Segment Open

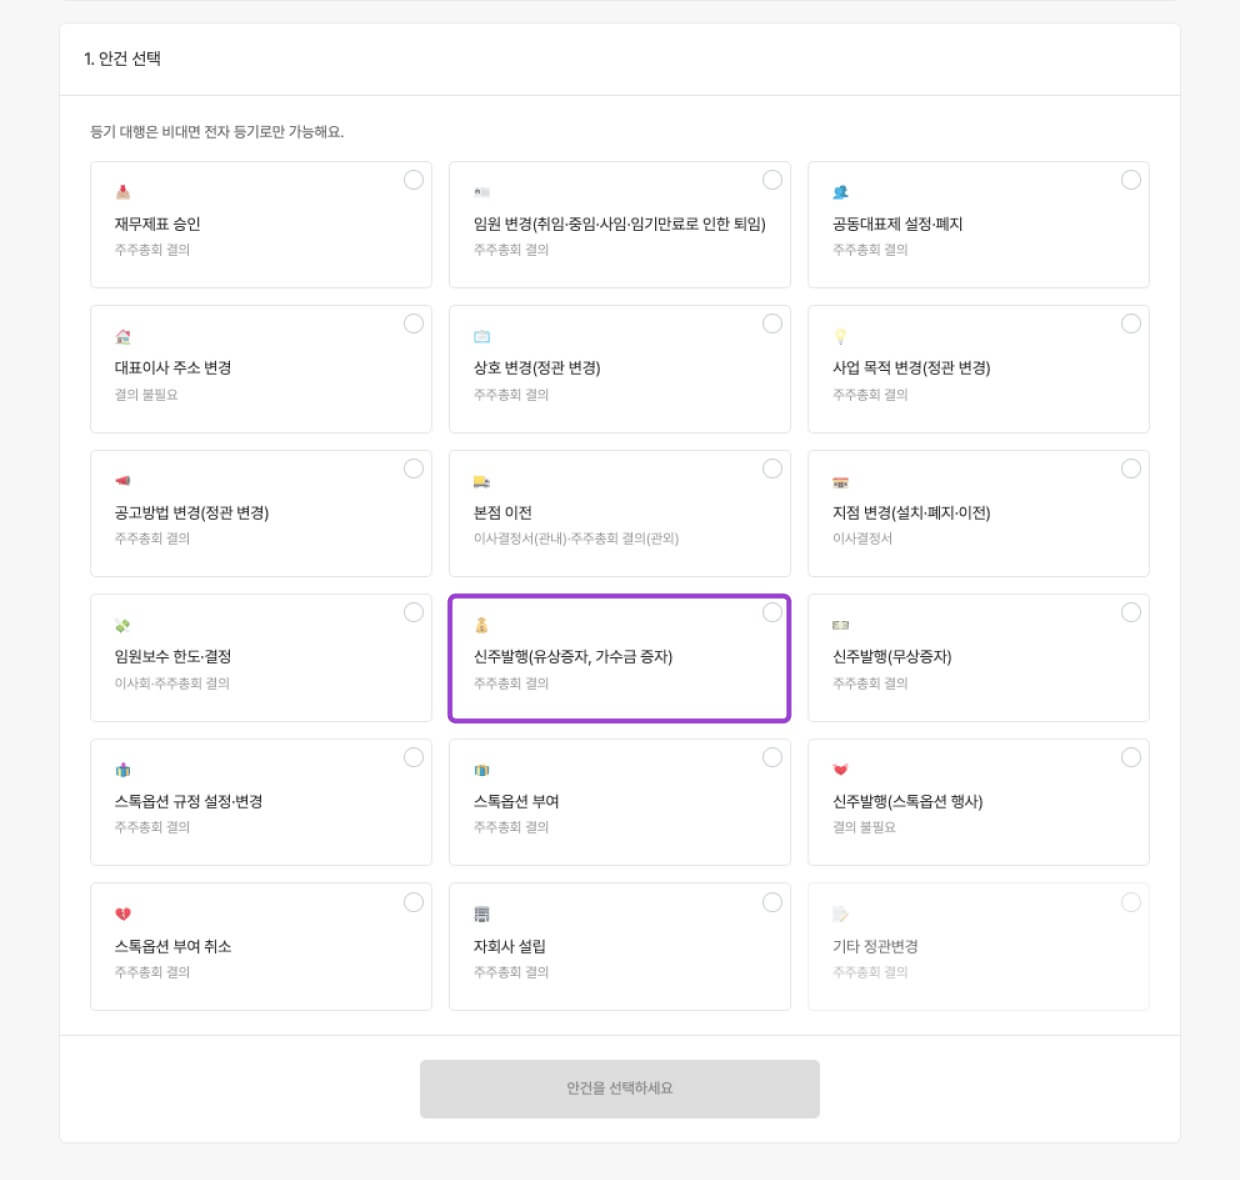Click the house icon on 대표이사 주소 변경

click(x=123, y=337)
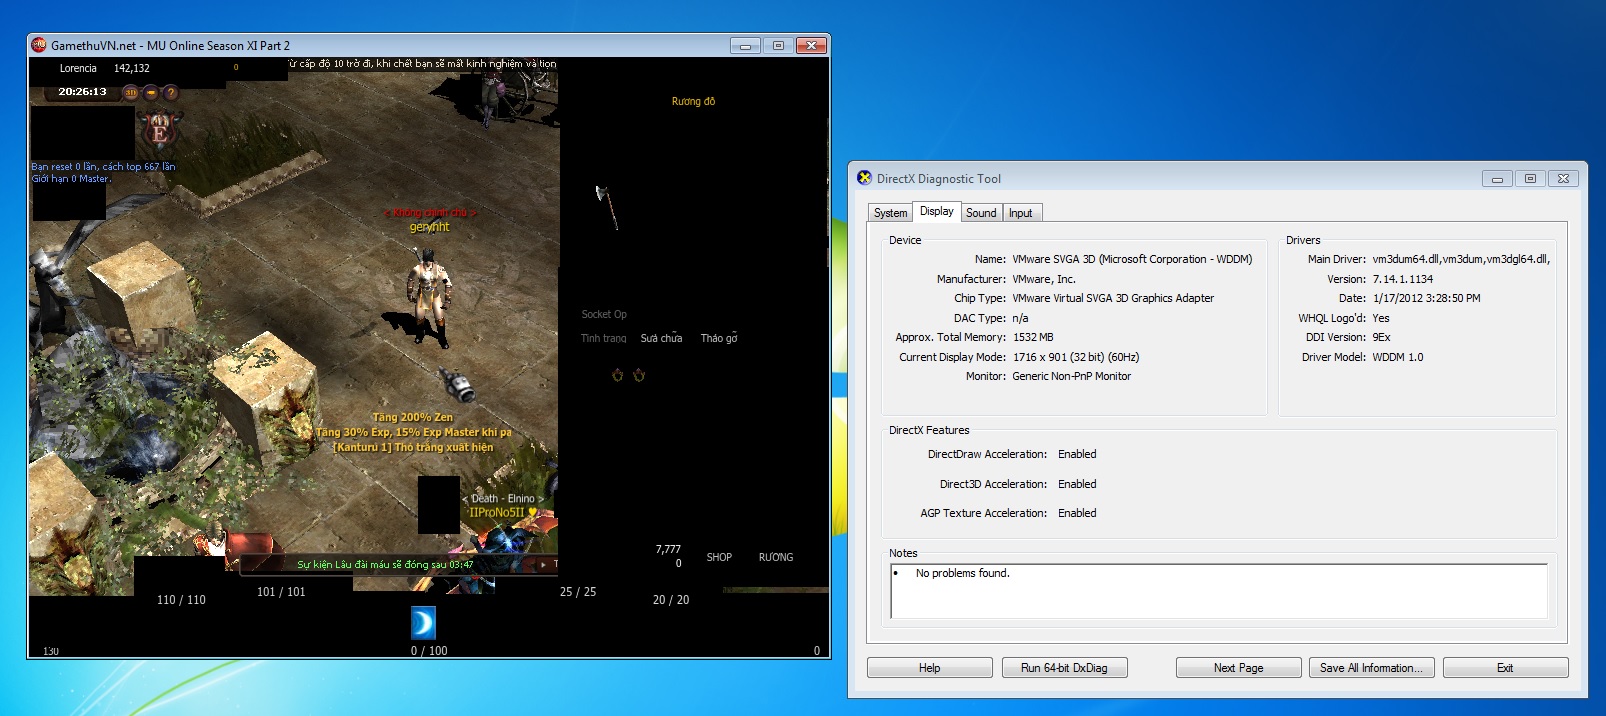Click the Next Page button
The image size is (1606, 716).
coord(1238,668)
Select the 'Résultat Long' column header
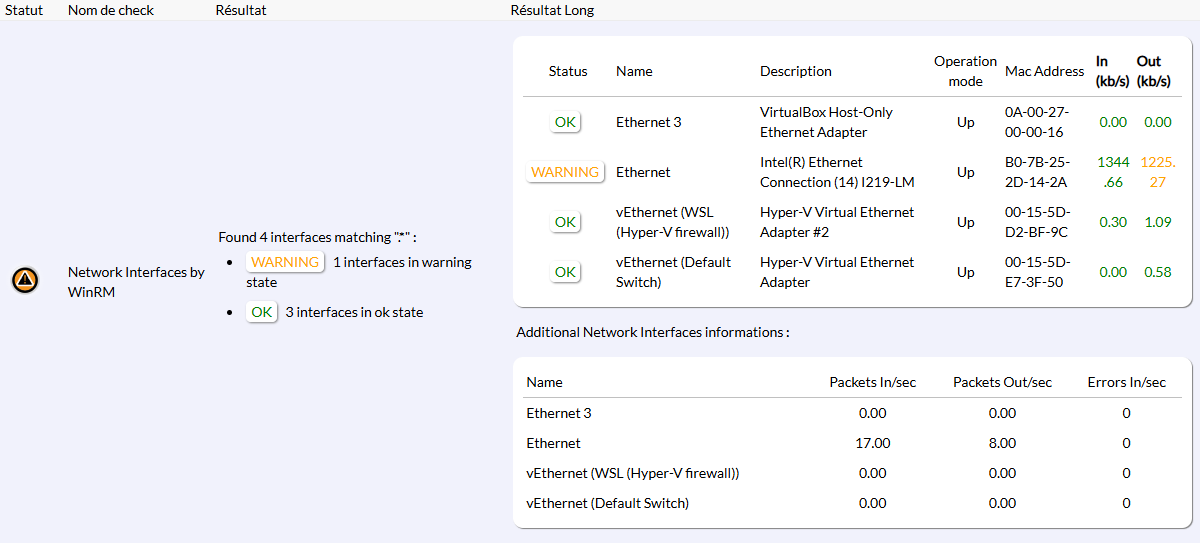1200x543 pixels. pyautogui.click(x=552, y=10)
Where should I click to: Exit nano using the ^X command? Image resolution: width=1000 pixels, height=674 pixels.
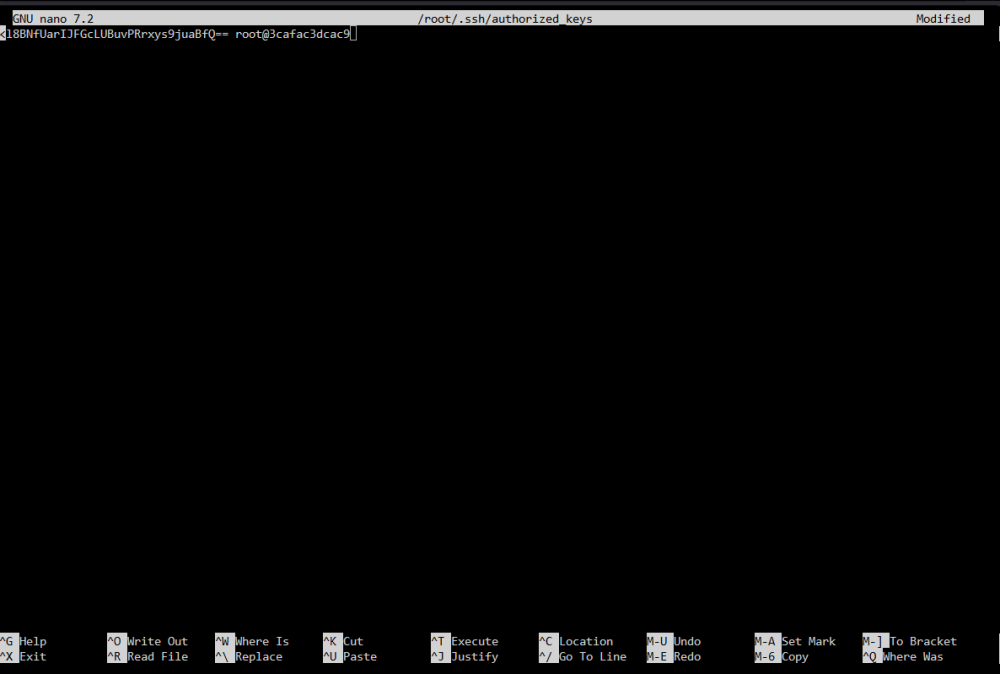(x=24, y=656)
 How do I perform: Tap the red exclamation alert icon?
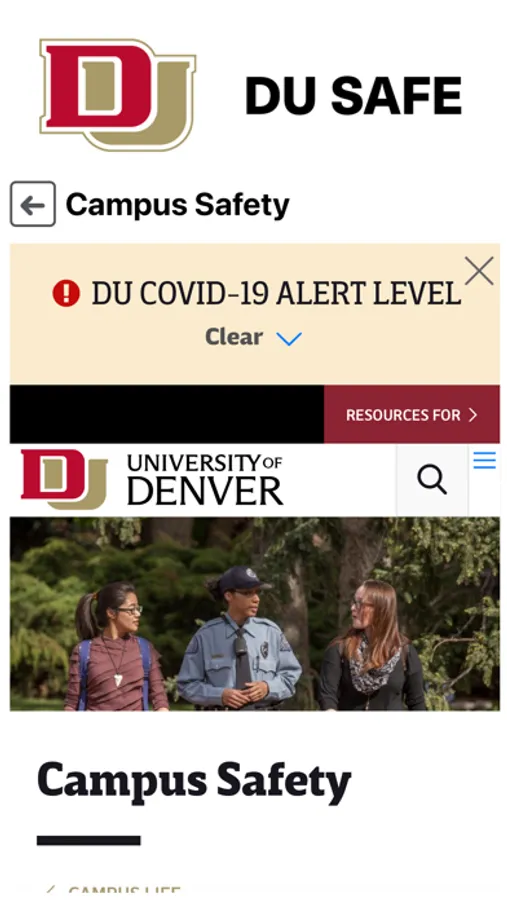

Segment Closed

From the line containing "Select the 'Résultat Long' column header" through the final line of the listing above, reproduce every line exactly, with no pictures.

Select the 'Résultat Long' column header
1200x543 pixels. pyautogui.click(x=552, y=10)
Where should I click to: Exit nano using the ^X command? Image resolution: width=1000 pixels, height=674 pixels.
(x=24, y=656)
 How do I perform: Tap the red exclamation alert icon?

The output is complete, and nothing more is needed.